### Material provided

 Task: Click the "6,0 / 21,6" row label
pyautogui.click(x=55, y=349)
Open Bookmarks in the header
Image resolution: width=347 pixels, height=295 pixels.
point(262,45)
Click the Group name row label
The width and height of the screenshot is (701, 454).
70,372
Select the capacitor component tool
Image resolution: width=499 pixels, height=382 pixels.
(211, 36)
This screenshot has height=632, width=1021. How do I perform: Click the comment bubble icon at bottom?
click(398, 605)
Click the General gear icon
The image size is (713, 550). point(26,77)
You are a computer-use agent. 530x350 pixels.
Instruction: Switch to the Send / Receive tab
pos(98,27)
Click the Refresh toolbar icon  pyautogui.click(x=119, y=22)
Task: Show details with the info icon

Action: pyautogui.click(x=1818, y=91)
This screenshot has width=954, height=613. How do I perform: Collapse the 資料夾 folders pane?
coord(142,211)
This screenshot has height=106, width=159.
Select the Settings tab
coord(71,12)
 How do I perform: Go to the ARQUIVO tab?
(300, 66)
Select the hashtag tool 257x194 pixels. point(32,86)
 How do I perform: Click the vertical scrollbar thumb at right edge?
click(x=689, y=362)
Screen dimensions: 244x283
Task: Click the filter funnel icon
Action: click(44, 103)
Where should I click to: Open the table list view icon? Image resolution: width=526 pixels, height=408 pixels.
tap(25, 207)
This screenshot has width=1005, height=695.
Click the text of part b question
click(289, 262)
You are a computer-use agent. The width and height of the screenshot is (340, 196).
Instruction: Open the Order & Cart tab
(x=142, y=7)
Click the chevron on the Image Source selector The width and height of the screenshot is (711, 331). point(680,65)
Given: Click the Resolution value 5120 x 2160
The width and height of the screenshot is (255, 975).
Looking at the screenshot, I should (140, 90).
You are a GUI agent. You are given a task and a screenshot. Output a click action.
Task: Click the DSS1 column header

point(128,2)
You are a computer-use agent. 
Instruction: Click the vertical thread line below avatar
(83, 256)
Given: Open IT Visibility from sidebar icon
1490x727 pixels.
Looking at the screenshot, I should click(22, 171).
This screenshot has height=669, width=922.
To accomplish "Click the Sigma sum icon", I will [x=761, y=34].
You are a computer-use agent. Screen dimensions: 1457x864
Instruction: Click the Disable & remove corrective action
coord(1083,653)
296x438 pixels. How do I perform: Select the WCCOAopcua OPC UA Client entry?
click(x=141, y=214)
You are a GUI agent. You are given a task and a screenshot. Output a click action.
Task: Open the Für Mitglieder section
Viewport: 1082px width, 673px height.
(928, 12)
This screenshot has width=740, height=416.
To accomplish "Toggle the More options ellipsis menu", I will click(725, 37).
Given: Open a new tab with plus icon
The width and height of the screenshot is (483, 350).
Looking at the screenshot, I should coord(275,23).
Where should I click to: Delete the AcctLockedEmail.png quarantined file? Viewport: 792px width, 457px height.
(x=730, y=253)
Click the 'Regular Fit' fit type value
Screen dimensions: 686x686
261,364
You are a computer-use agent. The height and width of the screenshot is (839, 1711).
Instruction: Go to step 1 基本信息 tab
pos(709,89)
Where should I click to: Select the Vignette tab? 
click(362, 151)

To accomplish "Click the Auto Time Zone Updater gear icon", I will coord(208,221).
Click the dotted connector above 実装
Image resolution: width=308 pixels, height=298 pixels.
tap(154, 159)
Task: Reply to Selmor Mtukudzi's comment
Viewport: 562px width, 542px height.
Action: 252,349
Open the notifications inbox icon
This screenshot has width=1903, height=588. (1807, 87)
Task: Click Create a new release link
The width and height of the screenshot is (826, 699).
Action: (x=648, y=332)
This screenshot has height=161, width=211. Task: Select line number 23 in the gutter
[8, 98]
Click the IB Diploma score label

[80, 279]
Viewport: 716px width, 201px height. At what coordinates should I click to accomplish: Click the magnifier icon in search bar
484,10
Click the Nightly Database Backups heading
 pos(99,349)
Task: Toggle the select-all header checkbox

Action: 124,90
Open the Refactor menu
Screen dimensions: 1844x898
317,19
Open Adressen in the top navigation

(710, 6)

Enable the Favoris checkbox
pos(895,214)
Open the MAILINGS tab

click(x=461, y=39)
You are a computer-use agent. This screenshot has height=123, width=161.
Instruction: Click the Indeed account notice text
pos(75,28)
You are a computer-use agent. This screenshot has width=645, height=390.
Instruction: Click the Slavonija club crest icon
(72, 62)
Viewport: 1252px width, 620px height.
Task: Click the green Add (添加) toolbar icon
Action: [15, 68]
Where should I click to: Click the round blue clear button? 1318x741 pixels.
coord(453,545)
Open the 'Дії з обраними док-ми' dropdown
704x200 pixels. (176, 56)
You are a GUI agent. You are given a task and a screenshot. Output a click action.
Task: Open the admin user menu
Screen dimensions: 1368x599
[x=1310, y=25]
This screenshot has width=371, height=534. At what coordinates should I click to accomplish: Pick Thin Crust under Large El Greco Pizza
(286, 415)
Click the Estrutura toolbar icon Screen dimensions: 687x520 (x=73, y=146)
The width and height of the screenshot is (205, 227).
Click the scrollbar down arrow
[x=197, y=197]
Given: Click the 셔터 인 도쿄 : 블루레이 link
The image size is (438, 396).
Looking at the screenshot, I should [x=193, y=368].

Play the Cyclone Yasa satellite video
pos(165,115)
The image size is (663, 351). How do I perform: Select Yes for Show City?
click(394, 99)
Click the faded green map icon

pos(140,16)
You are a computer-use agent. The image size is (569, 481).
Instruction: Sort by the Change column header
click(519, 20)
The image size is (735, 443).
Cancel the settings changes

######

Every line above that includes the string "link" should be counted, and the answer should be that number only.

Task response
2